__TASK OBJECTIVE__. Within the records below, reproduce without change the lines from the line that has "Task: Click the New file toolbar icon" through the line that has "This screenshot has height=768, width=1366.", and only those.

__DATA RECORDS__.
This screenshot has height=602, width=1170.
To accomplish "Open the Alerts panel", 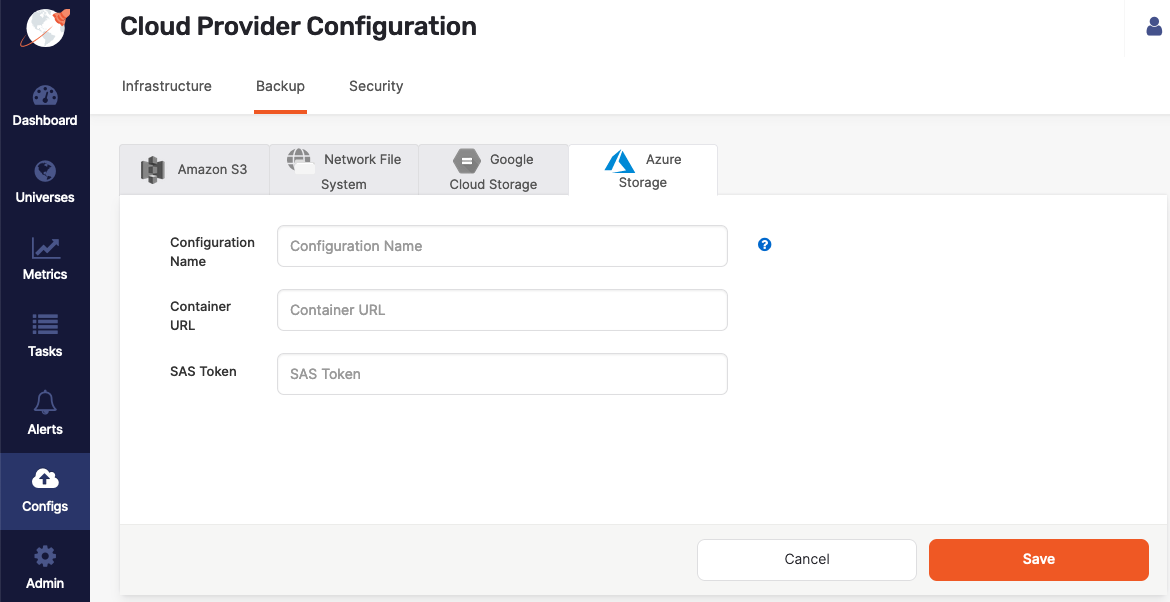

--

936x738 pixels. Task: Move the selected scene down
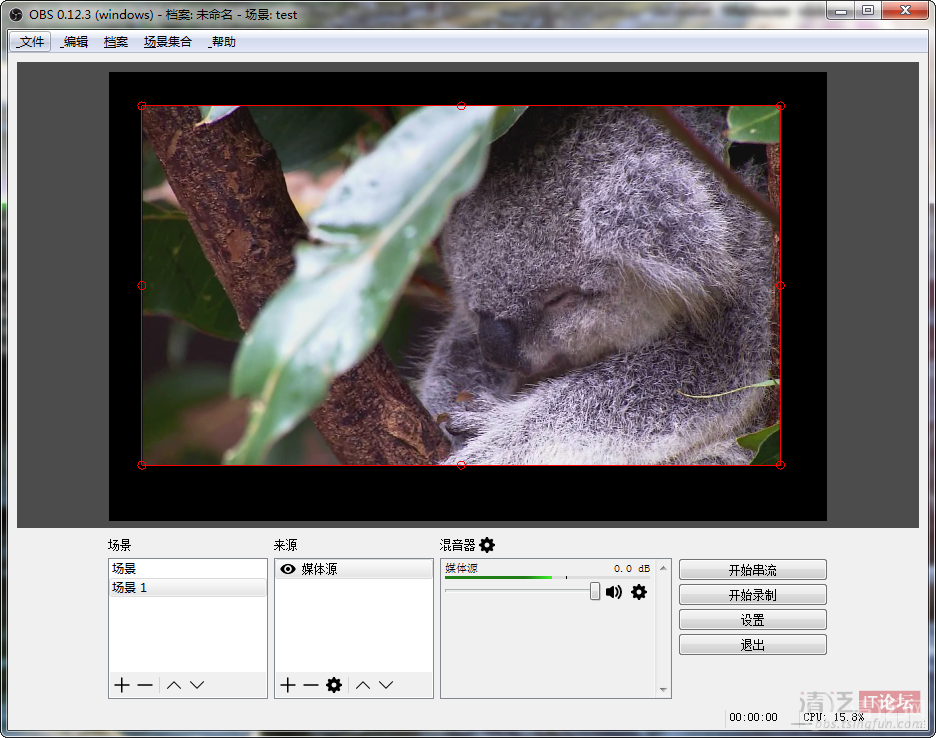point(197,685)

---

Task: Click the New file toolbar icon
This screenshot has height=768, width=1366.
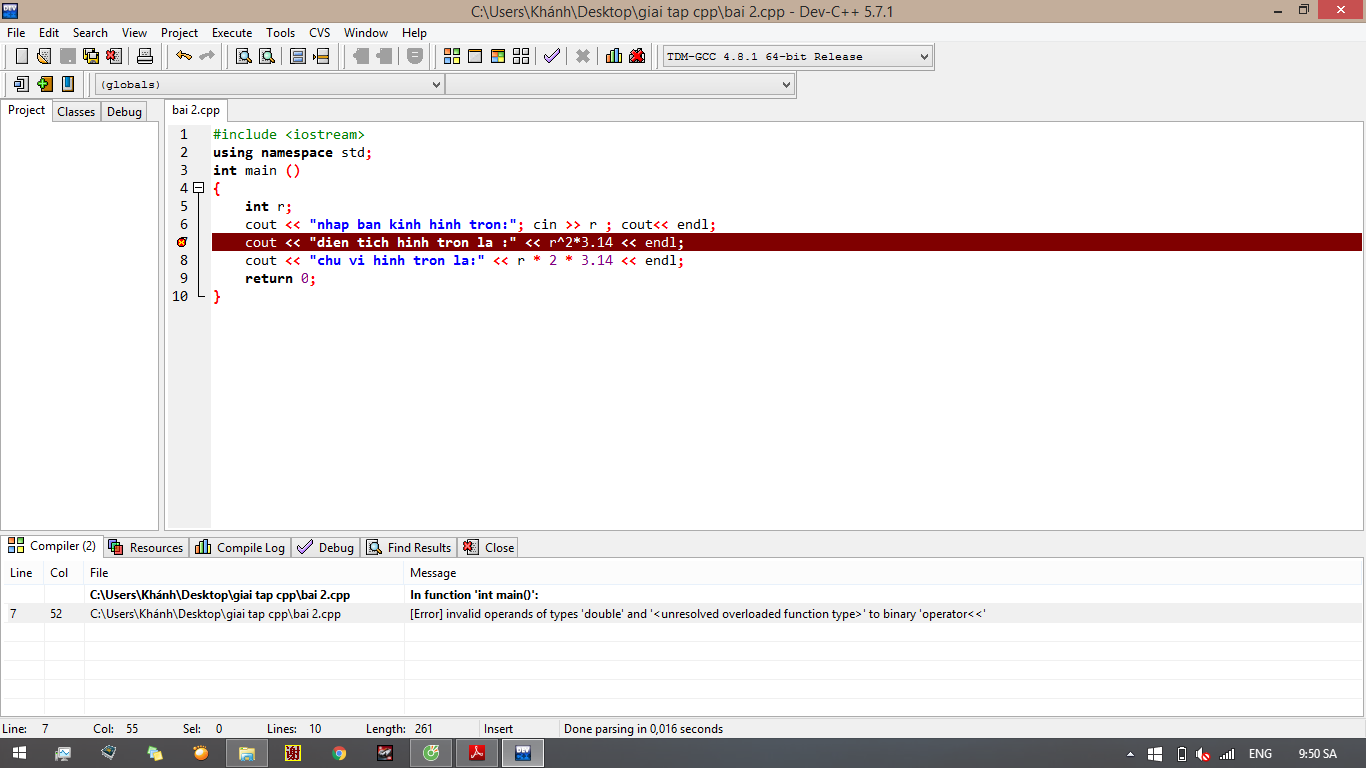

__PROBLEM SOLUTION__.
Task: Click the New file toolbar icon
This screenshot has height=768, width=1366.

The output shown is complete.